SOURCE PASSAGE:
Skip to content

LiDAR-Event Stereo Fusion with Hallucinations

Conference: ECCV 2024
arXiv: 2408.04633
Code: Available
Area: Hallucination Detection
Keywords: Event camera, LiDAR fusion, stereo matching, depth estimation, event hallucination

TL;DR

This paper proposes the first framework to fuse sparse LiDAR depth points with event stereo cameras. By "hallucinating" (inserting fictitious events) within the event stack representations (VSH) or the raw event stream (BTH), the framework compensates for the missing information of event cameras in motion-free or textureless regions, significantly improving event stereo matching accuracy.

Background & Motivation

Background

Event cameras (neuromorphic cameras) asynchronously report pixel brightness changes with microsecond-level temporal resolution and extremely high dynamic range, making them highly suitable for depth estimation under rapid motion and extreme lighting. Event stereo matching encodes event streams into structured representations (e.g., Histograms, Voxel Grids, MDES, etc.) and then estimates disparity maps using deep networks.

Limitations of Prior Work

Event cameras only trigger upon brightness changes, leading to catastrophic failures in the following scenarios:

  1. Motionless scenes: Absolutely no events are generated when the camera or objects are static.
  2. Large textureless regions: Broad regions with uniform brightness, such as the sky, walls, or roads, do not trigger events.
  3. The semi-dense nature of event data makes matching keypoint correspondences in stereo matching extremely difficult.

Existing Methods and Limitations

  • In RGB stereo matching, LiDAR fusion methods (concatenating inputs, modulating cost volumes, Virtual Pattern Projection) have been widely researched.
  • However, the field of Event Stereo + LiDAR Fusion remains completely unexplored.
  • Directly applying RGB fusion methods causes issues: the fixed frame rate of LiDAR (typically 10Hz) is inherently incompatible with the asynchronous acquisition of event cameras. This forces either only using depth when LiDAR is available (wasting most temporal data) or degrading the processing rate to the LiDAR frequency (losing the advantages of the microsecond temporal resolution of event cameras).

Key Insight

Event cameras and LiDAR are inherently complementary: - Event Cameras: Provide rich information at object boundaries (where brightness changes sharply), whereas LiDAR is sparse in these areas. - LiDAR: Offers reliable range measurements in textureless and motion-free regions where event cameras provide no information.

DATA LINES:
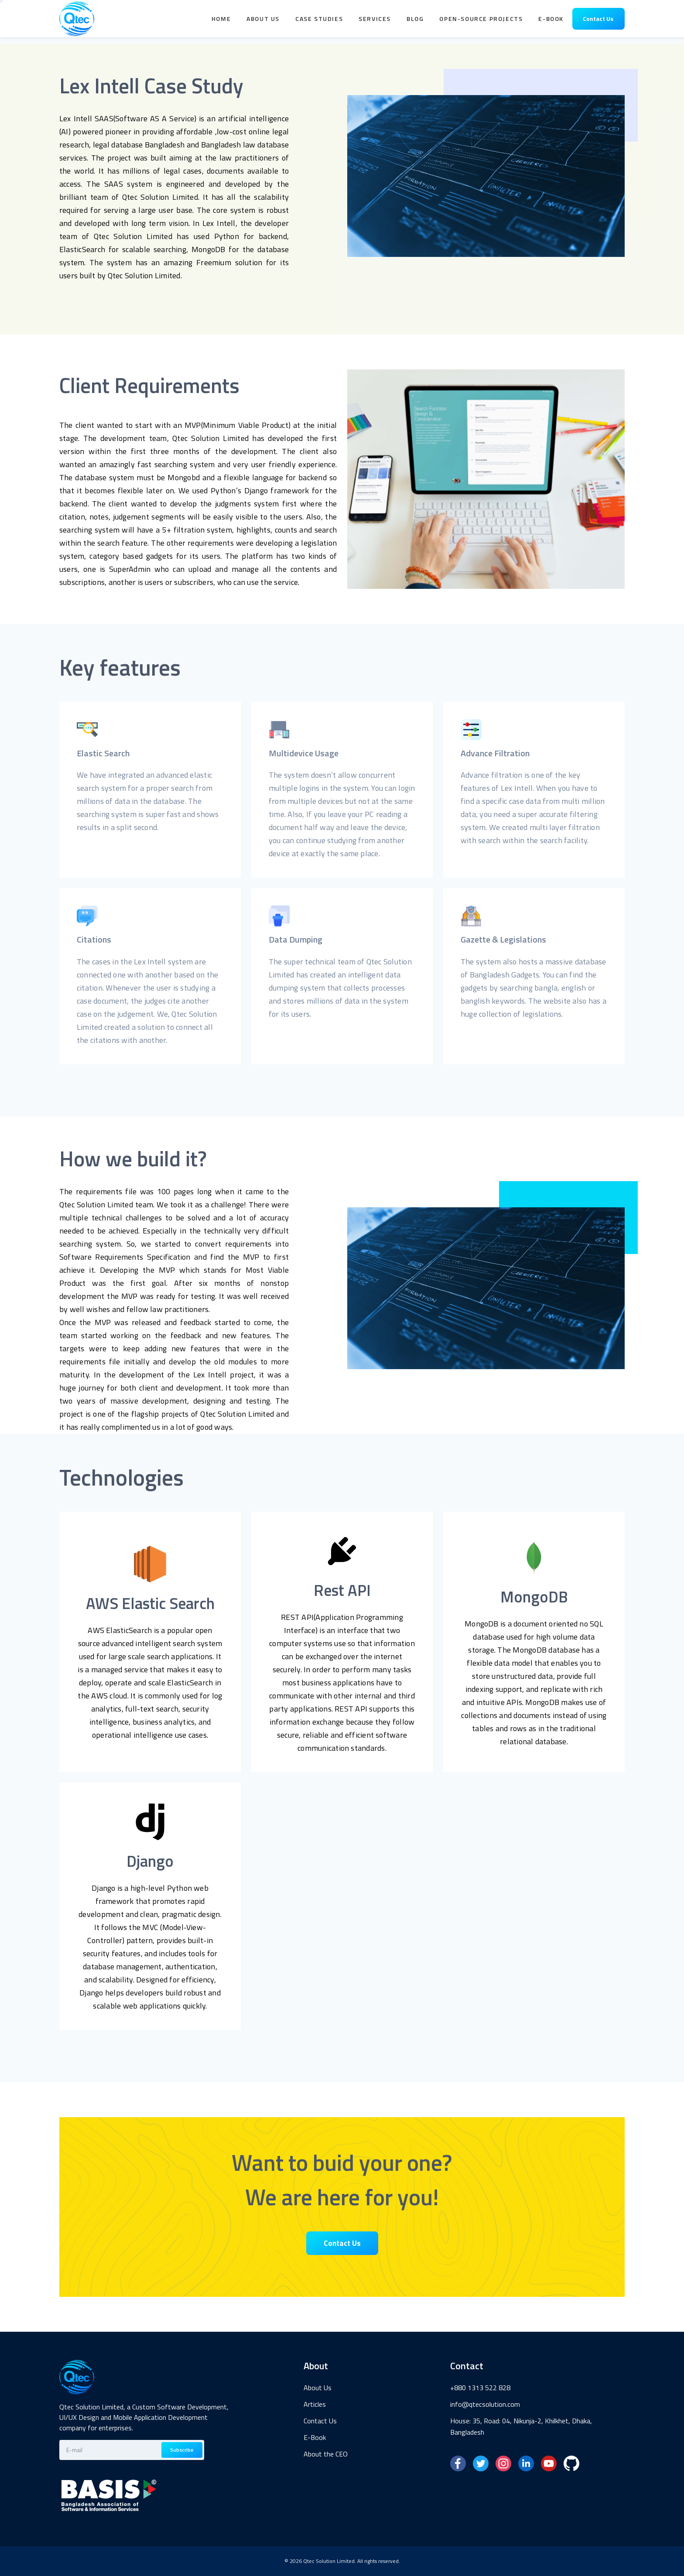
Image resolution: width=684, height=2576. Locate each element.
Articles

EXERCISE INSTRUCTIONS:
1) In the page on LiDAR-event stereo fusion, recast the paragraph beginning "Event cameras (neuromorphic cameras) asynchronously report" as a short bulleted list that keeps its main facts.
2) Carry the page on LiDAR-event stereo fusion forward from the end of its Key Insight section.

WRITTEN RESPONSES:
1)
- Event cameras (neuromorphic cameras) report changes in pixel brightness asynchronously, with microsecond-level temporal resolution and extremely high dynamic range.
- This makes them well suited to depth estimation under rapid motion and extreme lighting.
- Event stereo matching encodes event streams into structured representations (e.g., Histograms, Voxel Grids, MDES) and then estimates disparity maps with deep networks.

2)
Core Idea

Inspired by Virtual Pattern Projection (VPP) in the RGB domain, a "hallucination" mechanism is designed: fictitious matching cues are inserted into the event data using LiDAR depth points. Given the known depth (i.e., disparity) of a pixel, identical distinctive patterns are injected into corresponding locations of the left and right views, facilitating the stereo network to find correct correspondences more easily.

Method

Overall Architecture

Depending on the level of access to the event stereo network, three frameworks are defined: - White box: Access to the network and the stack representation implementation is available. - Gray box: Access to the stack representation is available, but the internal network is inaccessible. - Black box: Both the stack representation and the network are inaccessible.

Two hallucination strategies are proposed: VSH (for gray box) and BTH (for black box), neither of which requires modifying the stereo network itself.

Key Designs

1. Virtual Stack Hallucination (VSH)

Function: Directly inject virtual patterns onto the constructed event stack representations to enhance matching distinctiveness.

Mechanism: Given the left and right event stacks \(\mathcal{S}_L, \mathcal{S}_R\) (of size \(W \times H \times C\)) and a set of LiDAR depth measurements \(Z\), for each depth point \(z(x,y)\):

  1. Convert depth to disparity: \(d(x,y) = \frac{bf}{z(x,y)}\)
  2. Compute the corresponding position in the right image: \(x' = x - d(x,y)\)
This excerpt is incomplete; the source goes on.